As a estate planning strategy, we asked my mom to make her grandchildren the beneficiaries of her IRAs. Besides giving some assets to her grandchildren, a major benefit is the required withdrawal period is extended to the lifetime of her grandchildren. This allows the savings a longer time frame tax free earnings. To take advantage of the extended time for withdrawals, the beneficiary must strictly follow IRS rules.
I just completed the paperwork for our daughter and here's what I've learned:
First, the inherited IRA cannot be commingled with existing IRAs or IRAs inherited for others. Doing so will revoke the option of taking required withdrawals over the lifetime of the beneficiary. In addition, a taxable distribution would have been made when the funds were commingled.

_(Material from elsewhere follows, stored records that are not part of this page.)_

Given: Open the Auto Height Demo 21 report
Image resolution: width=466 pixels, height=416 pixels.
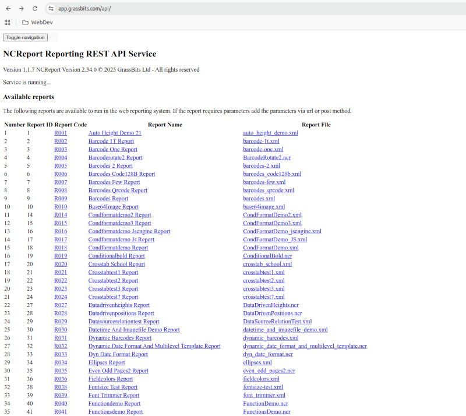Looking at the screenshot, I should (115, 133).
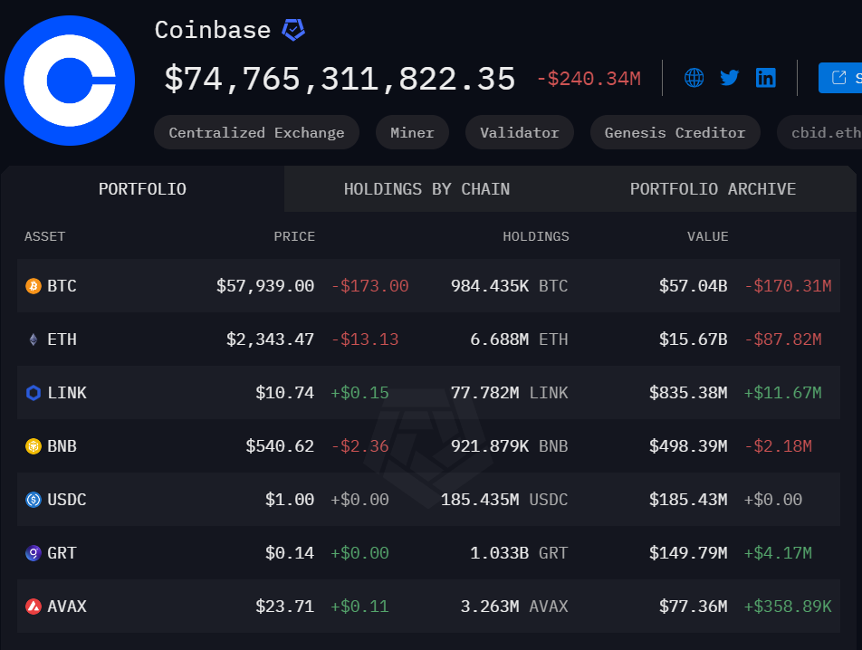Click the Chainlink (LINK) coin icon
This screenshot has width=862, height=650.
(x=32, y=392)
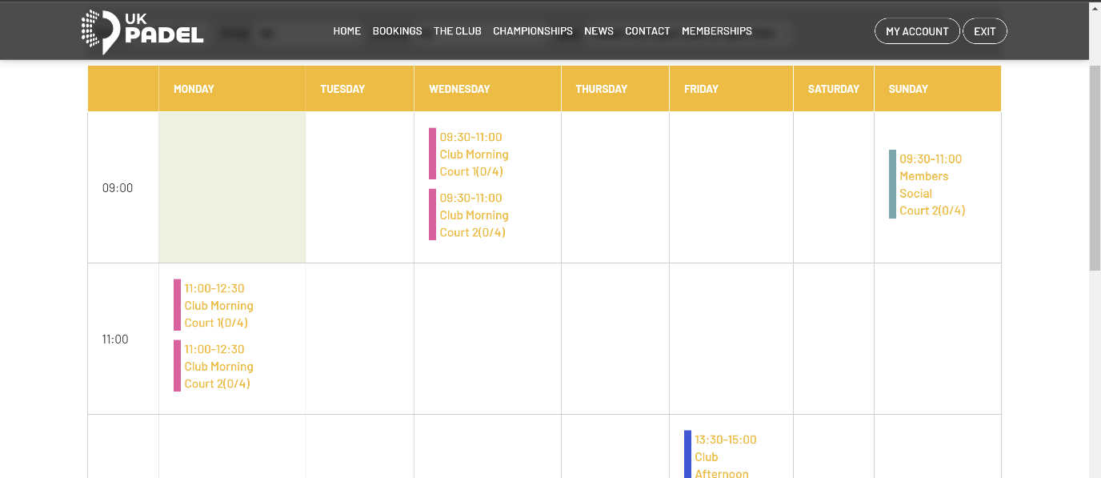Viewport: 1101px width, 478px height.
Task: Click the Sunday column header
Action: 908,89
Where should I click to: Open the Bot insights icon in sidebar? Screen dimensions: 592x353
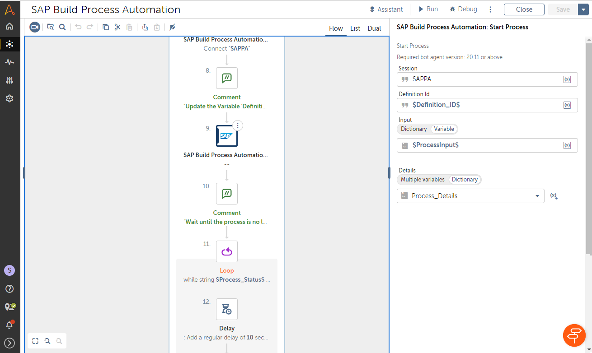pos(9,62)
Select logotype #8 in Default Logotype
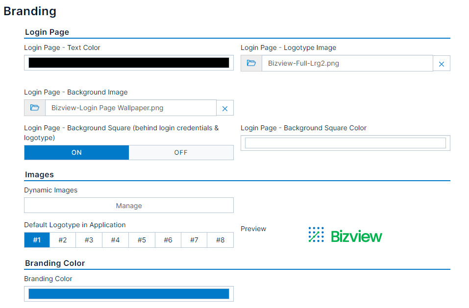This screenshot has height=308, width=469. pos(220,240)
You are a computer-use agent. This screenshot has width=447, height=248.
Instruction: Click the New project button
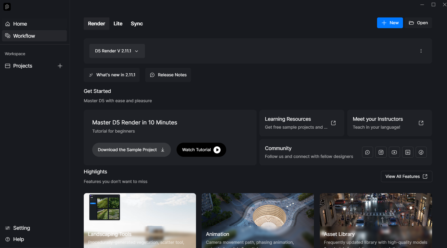[390, 23]
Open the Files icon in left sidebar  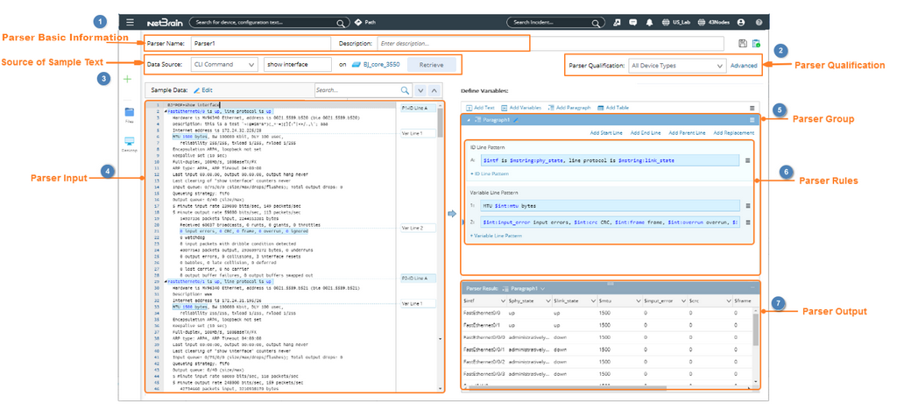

Second, a separate inherited IRA account should be opened with both the beneficiary's and decedent's no. No additional contributions can be made to this IRA account.
Third, the creation of the IRA and transfer of funds must be completed by December 31 of the year following the decedent's death.
Fourth, a custodian is needed for beneficiaries under 18.
The only downside I've discovered is that taxable IRA RMD withdrawals will create a tax return filing requirment for our daughter. However, I think she will be below the $950 standard deduction for a dependent taxpayer with only unearned income. So, her tax liability should be zero.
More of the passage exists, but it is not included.